Crooked Timber has a typically weak post up about the new horrors in Gaza, which has descended into a debate about whether (I kid you not) Corbyn has condemned Hamas enough, the DSA (some tiny fringe group in the USA) has condemned Hamas enough, and how hard it is to have an opinion about a war where everyone is a barbarian. I posted the following comment, because I think the minimum standard for an academic, liberal blog should be that they care about facts. The comment did not pass moderation, of course:

Perhaps before rushing to condemn fringe left groups for failing to condemn what Hamas did to civilians some of you should have waited to see what Hamas actually did.
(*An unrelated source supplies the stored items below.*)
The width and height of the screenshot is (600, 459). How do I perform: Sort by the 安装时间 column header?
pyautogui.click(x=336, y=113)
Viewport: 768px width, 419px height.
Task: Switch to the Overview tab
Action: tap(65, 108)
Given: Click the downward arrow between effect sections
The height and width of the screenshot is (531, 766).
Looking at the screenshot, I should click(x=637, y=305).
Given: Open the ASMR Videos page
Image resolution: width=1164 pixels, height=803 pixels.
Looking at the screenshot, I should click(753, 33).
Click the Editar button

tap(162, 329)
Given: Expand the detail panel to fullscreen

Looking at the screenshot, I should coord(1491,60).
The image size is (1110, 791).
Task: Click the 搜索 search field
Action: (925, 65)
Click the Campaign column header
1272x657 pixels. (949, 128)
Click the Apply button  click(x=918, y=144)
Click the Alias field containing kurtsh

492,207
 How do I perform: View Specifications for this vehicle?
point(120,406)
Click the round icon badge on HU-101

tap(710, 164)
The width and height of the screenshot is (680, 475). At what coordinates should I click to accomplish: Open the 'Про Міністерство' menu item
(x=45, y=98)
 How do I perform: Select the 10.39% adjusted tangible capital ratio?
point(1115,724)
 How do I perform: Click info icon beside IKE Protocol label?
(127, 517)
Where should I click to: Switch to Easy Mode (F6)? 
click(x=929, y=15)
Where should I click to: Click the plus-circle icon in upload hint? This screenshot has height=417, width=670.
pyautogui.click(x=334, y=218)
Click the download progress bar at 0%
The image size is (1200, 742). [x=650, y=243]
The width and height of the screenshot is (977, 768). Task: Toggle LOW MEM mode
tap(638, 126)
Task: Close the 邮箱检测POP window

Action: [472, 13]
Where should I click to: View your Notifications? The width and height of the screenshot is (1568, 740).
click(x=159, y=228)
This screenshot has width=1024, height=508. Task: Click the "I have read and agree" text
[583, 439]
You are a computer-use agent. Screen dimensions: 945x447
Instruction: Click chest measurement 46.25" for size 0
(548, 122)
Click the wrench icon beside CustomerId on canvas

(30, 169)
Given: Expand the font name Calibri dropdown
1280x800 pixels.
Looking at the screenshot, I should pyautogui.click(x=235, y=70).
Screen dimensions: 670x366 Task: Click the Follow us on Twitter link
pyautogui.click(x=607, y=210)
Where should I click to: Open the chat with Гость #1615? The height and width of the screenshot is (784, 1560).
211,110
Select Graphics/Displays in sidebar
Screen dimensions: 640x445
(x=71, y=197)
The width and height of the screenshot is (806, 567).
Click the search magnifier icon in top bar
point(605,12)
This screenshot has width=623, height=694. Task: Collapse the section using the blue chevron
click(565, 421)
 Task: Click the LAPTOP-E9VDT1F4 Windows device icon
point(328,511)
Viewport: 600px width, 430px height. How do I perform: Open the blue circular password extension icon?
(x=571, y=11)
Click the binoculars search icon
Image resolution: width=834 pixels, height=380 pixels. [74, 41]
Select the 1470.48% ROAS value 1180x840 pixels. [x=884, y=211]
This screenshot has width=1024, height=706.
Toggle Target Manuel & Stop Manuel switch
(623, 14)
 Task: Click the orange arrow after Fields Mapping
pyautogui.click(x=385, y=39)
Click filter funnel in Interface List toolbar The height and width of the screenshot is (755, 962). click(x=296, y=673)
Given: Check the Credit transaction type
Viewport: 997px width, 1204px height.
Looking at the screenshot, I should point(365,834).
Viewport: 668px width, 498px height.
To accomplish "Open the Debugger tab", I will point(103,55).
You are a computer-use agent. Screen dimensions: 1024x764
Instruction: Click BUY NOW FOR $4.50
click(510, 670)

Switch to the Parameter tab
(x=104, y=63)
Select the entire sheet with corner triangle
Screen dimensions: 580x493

It turns out the babies weren’t beheaded (did you guys believe a community of 700 had 40 babies?), that Hamas militants called the police to negotiate with them, the IDF came in firing indiscriminately and killed all the hostages, fired mortars and tanks at the kibbutz buildings, and fired tanks into the buildings after the fighters were dead (did you think the damage in the pictures was done by Molotovs?) The idf announced it was doing air strikes in the area, info available on the cnn website but strangely not mentioned, most of the dead publicly announced are soldiers, and Hamas’s account of the events says that the IDF panicked, retreated and fought in urban areas. The IDF are the most dishonest organization in the world, who killed 500 children in the 2014 war, deliberately shot demonstrators in the 2018 match of return, and have been confirmed over and over again to lie, murder civilians, and commit horrible war crimes. You all know this but you just immediately rushed to believe everything they told you. What does it say about you that, for example, Chris Bertram immediately assumed they were capable of “breivik-like” attitudes? It’s racism, plain and simple. Try and engage just once with the reality fo the forces at play here, and stop treating the IDF as any th Inc. except a dishonest gang of mass murderers and criminals!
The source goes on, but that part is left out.